Return only what runs from the line containing "The height and" through the last line of the entries below, exactly, omitting pictures.

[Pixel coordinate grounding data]
↓
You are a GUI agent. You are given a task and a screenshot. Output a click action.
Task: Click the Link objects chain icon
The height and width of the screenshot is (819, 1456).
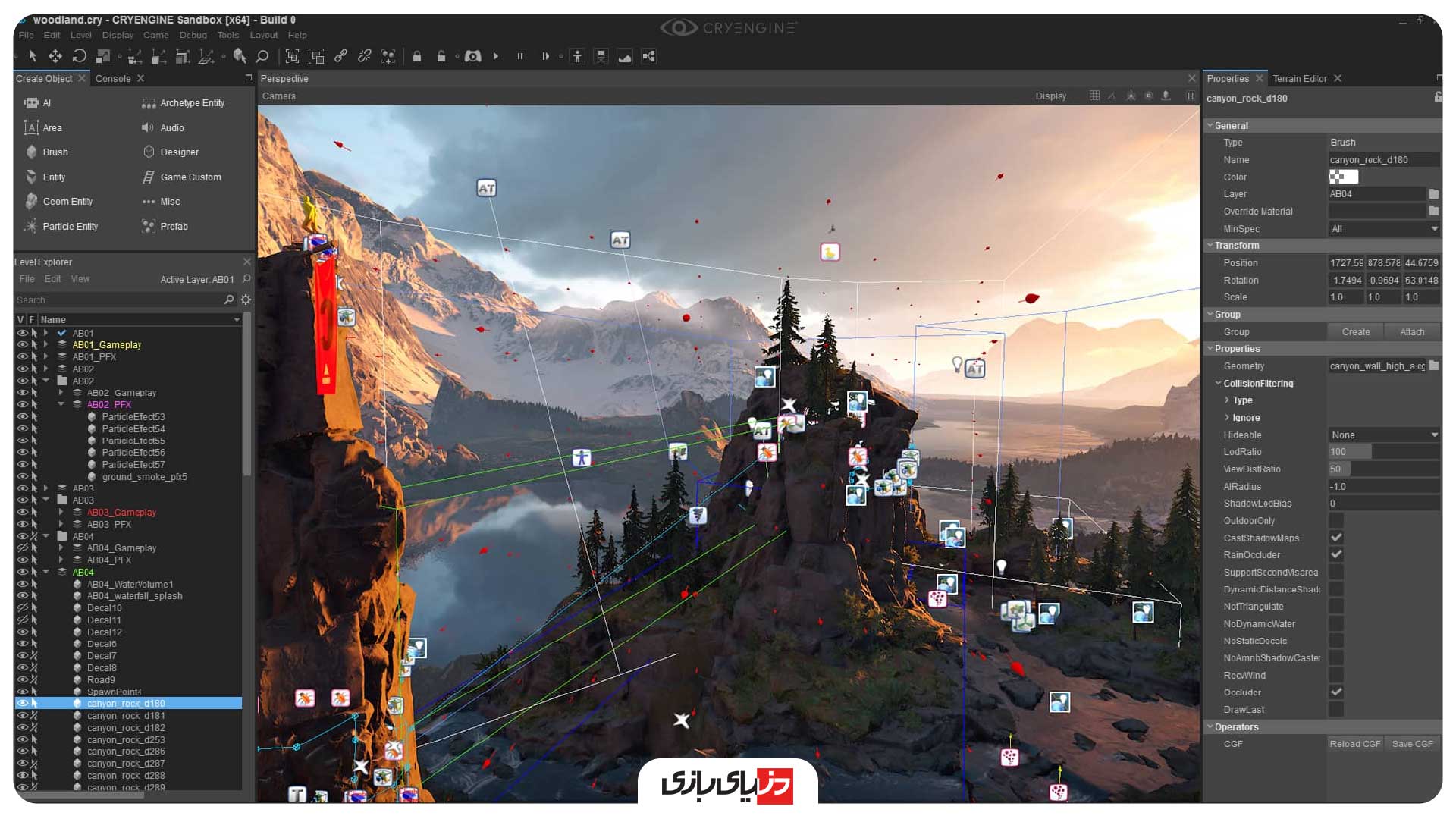point(340,56)
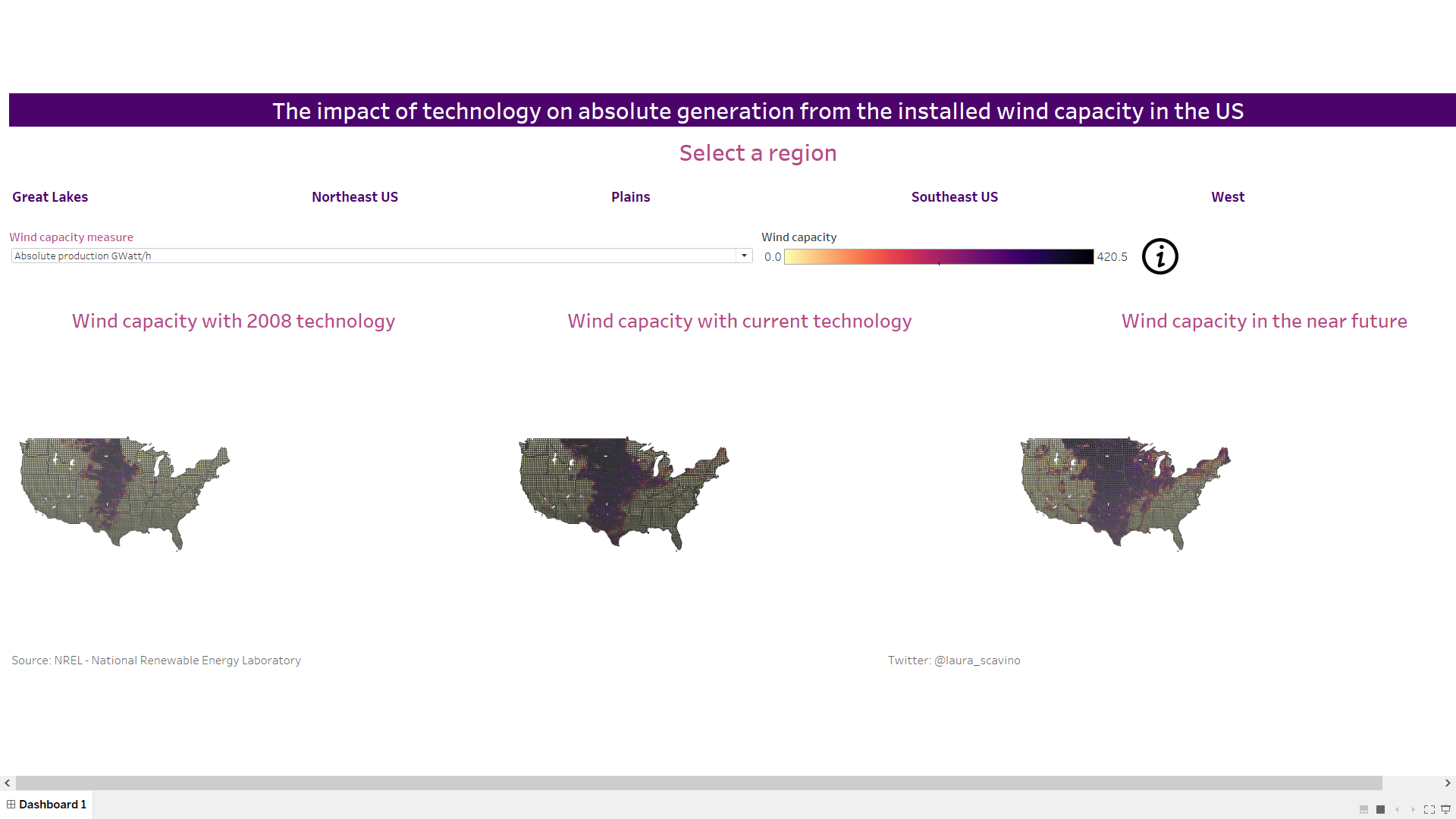Viewport: 1456px width, 819px height.
Task: Select the Southeast US region
Action: coord(954,196)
↑
Reply
The height and width of the screenshot is (819, 1456).
point(340,56)
Viewport: 1456px width, 819px height.
Task: Select the Southeast US region
Action: coord(954,196)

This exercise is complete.